The only people who buy white sheets are people who have never had a period.

Fuck. Shit. Damn it.

Andy doesn’t know what the hell she’s thinking.

♀

Something’s wrong with her, definitely. She’s been hooking up with people lately, not because she wants to. She hates the way her body feels when other people touch it, hates it just as much when it’s not being touched. She lies on the sheets of strangers and surrenders, like maybe she can absorb girlness through the skin and sweat and sweetness of other women. That’s what people do in college, right? Sexy coeds stumbling into narrow beds, not needing a reason, barely needing desire? Hard to say. Pete Wentz is not, perhaps, an ideal standard of comparison. The only part Andy really enjoys about it is feeling like her body is good for _something_.

After, with shower sandals on, she waddles awkward and towel-encased to the bathroom on her floor. She takes the hottest shower she can bear, so the water leaves her feeling raw—all the offended, offending skin scraped away, leaving her new.
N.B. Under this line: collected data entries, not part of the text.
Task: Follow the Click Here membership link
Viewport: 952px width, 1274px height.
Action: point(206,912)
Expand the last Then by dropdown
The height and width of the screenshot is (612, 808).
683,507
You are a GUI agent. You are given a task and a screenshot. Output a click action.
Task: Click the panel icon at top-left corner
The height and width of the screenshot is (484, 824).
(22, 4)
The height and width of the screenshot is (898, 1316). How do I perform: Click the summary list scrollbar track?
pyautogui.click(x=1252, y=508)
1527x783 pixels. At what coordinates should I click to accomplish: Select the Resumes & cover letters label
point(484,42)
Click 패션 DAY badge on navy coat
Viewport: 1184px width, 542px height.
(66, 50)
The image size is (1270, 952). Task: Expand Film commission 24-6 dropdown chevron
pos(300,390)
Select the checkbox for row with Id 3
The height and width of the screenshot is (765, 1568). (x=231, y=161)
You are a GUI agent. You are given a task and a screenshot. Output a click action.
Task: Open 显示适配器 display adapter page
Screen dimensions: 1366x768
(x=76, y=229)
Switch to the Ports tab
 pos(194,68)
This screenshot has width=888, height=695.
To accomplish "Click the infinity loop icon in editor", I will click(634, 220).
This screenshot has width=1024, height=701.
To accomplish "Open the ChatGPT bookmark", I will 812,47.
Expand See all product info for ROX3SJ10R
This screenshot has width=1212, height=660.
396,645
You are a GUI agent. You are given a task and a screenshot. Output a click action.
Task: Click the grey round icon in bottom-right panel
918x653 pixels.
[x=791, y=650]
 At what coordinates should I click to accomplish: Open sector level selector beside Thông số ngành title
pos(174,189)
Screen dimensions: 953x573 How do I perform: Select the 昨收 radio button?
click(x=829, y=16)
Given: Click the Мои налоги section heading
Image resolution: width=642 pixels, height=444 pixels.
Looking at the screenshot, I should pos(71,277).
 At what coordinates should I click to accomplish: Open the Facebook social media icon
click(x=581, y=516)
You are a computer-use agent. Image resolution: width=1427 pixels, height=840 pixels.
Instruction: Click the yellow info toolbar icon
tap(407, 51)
No one’s ever told her that violently longing not to be a girl is a sign that she’s not one. After all, it’s not as if she wants to be a boy instead. She feels more in common with a mannequin than a boy or a girl. She feels like an _alien_. How do you explain that to someone, though? Andy thinks that possibly everyone feels this way, they just don’t talk about it.

♂

Maybe she has one of those eating disorders everyone’s so worried about. She finds it hard to look at her body at all, but when she does, it’s certainly with revulsion. She obsesses about the lump of fat lining her hips. She hates the way it looks, how it squishes against her when she curls up in bed at night. Her clothes hide it, if she sticks to her uniform of basketball shorts and baggy hoodies, but she still feels it. Those thick, clumsy hips. The silhouette of a childbearer, a boast of owning a womb that feels as gross and shameful as a period stain. She would almost cut if off, just to be free of it. That’s a crazy fucking thing to think.

Andy didn’t used to think about her body this way. She never used to really think about it at all. Puberty was traumatic, yeah, but isn’t it basically like that for everyone? Lately it’s just gotten so hard. She’s surrounded by all these young people playing at adulthood for the first time, and they all seem to know who they are, or at least like they’re having fun finding out. Meanwhile Andy’s getting stuck in mirrors on the curve of her hips, her ass, the telltale bulge of boobs when she stands sideways.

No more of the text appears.